◆ **Excerpt to read**
# # #

Gotta put a pin in talking about the character in the next episode analysis, but Zazie was such a brilliant change from the character in the manga and older series, where somehow the planet having existing inhabitants before the crash never really seemed to come up much.
Zazie, this time, has much more power and agency by virtue of being positioned as a neutral observer. The Worms take no sides. It's nothing to them that these aliens do battle, only that the battleground is the planet the Worms live on. Since neither seems like they can behave, they need an adjudicator, so the Worms field a kind of... terminal? Representative? Messenger? Agent? Impartial, neither Plant blue or human red. Zazie is effectively unable to truly die, so the stakes for them are low. I think even stuff like a Grand Worm getting bisected is more annoying than anything, because all the Worms are interconnected. They’ll return through the network and become other forms of Worm, so nothing is lost. (And it’s not like they can’t eat humans right back.) They have no understanding of individuality, so the vagaries of human relationship drama are bizarre to them - but amusing to observe and manipulate.

# # #

◆ **Exercise data**
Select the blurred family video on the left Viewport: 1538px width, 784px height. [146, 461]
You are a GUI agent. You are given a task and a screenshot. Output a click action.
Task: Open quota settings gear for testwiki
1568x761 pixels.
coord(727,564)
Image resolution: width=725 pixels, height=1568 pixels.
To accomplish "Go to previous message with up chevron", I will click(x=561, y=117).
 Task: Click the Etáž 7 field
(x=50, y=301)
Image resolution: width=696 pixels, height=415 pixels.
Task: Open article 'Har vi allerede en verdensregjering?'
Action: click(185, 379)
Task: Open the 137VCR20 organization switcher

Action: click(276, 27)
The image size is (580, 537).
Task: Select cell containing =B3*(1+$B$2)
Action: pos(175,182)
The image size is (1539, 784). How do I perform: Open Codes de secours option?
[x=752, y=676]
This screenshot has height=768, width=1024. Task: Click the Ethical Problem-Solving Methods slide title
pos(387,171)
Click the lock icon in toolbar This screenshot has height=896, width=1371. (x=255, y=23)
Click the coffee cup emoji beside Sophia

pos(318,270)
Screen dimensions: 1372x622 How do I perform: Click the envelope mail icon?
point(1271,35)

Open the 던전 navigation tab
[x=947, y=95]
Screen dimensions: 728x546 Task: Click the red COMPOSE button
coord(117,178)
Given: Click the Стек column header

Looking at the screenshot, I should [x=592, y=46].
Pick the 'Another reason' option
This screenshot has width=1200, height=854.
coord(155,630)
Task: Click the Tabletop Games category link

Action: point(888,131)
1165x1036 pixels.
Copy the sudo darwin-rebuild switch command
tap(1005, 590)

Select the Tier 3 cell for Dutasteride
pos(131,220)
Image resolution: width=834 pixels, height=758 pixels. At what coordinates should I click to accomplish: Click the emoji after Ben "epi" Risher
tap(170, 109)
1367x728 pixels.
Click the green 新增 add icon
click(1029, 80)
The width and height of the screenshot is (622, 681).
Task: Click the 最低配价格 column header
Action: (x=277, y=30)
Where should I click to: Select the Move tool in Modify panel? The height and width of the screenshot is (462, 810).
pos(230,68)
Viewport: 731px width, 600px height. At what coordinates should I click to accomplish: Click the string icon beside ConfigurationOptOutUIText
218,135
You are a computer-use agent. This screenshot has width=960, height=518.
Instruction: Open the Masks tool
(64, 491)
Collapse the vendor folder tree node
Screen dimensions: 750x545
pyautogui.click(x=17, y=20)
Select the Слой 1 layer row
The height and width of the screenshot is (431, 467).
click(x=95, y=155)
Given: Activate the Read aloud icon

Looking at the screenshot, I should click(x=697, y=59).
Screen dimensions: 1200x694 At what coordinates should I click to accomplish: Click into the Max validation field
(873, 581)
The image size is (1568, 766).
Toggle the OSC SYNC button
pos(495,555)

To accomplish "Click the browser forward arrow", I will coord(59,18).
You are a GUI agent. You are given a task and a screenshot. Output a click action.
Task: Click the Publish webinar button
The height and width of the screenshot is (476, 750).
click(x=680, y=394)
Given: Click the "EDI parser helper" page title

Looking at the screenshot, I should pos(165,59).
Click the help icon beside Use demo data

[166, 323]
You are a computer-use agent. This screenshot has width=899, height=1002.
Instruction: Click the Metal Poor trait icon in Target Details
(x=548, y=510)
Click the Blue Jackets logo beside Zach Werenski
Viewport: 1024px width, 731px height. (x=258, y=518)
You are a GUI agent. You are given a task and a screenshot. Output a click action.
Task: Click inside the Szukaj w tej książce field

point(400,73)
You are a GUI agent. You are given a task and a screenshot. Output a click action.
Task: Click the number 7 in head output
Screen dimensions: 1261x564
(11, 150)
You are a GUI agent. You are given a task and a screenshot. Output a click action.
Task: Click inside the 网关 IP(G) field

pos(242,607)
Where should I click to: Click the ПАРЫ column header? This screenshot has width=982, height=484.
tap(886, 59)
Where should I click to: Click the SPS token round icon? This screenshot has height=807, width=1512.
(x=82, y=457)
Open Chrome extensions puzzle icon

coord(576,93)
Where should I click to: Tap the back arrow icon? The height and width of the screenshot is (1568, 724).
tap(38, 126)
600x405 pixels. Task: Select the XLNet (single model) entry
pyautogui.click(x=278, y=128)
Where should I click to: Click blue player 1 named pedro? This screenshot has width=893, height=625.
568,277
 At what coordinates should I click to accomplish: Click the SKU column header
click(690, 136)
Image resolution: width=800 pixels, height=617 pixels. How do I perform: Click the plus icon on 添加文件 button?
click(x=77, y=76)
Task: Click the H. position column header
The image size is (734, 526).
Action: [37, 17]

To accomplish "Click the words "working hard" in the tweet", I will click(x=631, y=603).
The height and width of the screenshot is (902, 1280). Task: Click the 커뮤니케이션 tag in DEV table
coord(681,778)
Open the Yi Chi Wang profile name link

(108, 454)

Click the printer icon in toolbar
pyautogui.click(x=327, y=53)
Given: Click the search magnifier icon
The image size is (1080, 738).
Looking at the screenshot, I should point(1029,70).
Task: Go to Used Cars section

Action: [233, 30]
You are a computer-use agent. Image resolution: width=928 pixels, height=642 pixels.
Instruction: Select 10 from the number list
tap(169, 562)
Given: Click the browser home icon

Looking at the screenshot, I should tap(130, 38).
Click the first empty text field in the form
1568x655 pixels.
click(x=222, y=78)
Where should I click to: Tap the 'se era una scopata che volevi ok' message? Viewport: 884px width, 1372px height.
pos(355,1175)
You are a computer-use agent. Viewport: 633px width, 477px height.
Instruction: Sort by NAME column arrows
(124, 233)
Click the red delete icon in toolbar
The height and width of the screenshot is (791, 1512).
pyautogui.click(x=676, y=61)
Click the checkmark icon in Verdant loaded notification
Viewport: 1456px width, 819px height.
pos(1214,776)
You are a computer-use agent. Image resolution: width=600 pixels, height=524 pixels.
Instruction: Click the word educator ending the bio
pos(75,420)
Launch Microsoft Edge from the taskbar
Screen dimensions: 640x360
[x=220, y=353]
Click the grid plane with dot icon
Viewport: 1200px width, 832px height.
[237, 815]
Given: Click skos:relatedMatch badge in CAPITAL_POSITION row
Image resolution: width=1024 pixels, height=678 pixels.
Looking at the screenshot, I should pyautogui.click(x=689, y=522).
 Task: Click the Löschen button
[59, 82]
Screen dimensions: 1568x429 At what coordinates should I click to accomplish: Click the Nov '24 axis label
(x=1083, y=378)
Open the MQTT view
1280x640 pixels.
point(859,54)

# # #

◆ **What to work on**
The commentary on Zazie above tries out several one-word labels, each followed by a question mark, for what the Worms field as an adjudicator. List all of them.

◆ **Output for this task**
terminal, Representative, Messenger, Agent